A series of pinhole photos by Helma Michiels is presented in the stylish billiard room of gallery Peninsula. A series for which the artist did not use a camera, but exposed the photographic paper through a tiny little hole - a socalled pinhole -, wich explains the name, in small box. The pinhole serves as a lens and the image is projected directly on the light-sensitive paper.
It is an old fashioned procedure that implies one important condition: the subject of the picture must be able to hold still for a long time, because it takes a while before the paper is sufficiently exposed to the light. Michiels posed for the pictures herself and this obviously was no problem because the original reason for starting with this technique was the fact that the temperature in her Spanish painter's studio had become too high to even move...  The images that were reflected on the paper in this way are of a magnificent timeless and modest beauty that is rarely seen in contemporary photography. The pictures reveal that they don't originate from just a fraction of a second. The light obtains a diffuse quality and it is almost as if you see, or rather féél the passing of time.

Exuberant

As vulnerable as the photographs look, the paintings exposed in the other room have the same intensity but in expressiveness and exuberance.
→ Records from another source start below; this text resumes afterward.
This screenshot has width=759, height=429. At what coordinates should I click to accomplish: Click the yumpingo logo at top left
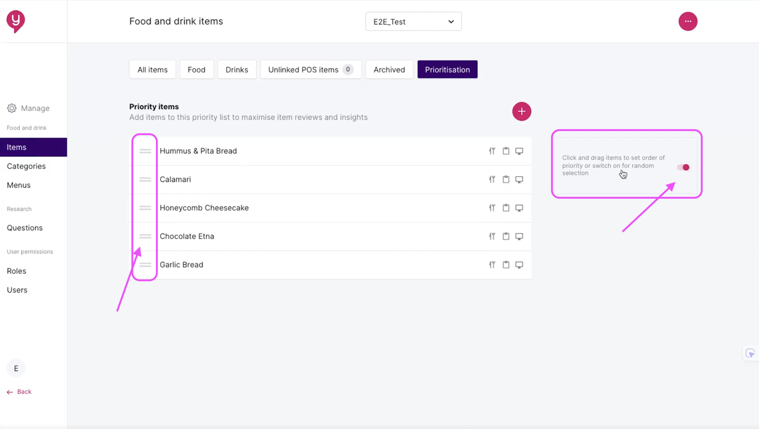pyautogui.click(x=16, y=21)

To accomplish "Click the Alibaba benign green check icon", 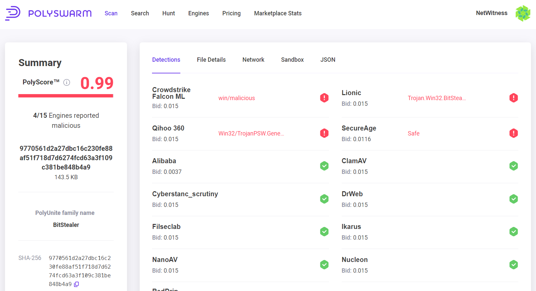I will pos(324,166).
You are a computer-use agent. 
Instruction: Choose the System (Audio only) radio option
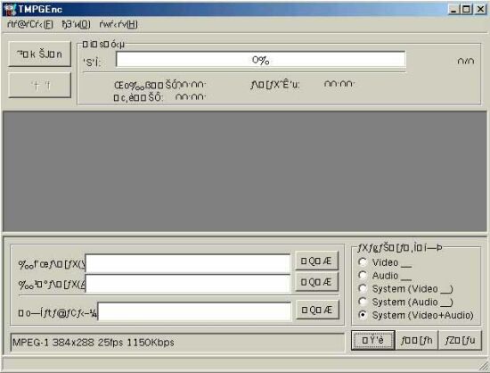point(363,302)
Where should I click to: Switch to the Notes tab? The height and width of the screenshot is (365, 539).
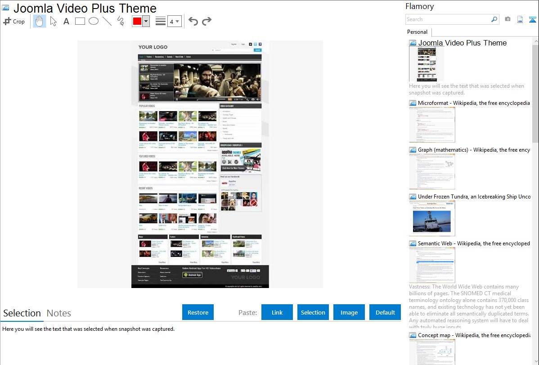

Both have the female nude as their subject matter, but approached from a totally different angle, so it seems; almost like two extremes of a spectrum. In her photographs Michiels seeks for a new composition every time, in her paintings the female figure always stands firmly in the middle of the canvas. Without exception they are painted with fast, expressive brushstrokes. The power of the gesture is inevitably clung to the bodies of the women. Michiels lets every single one of them speak for itself, without too much detail.

Published in Eindhovens Dagblad, February 2005.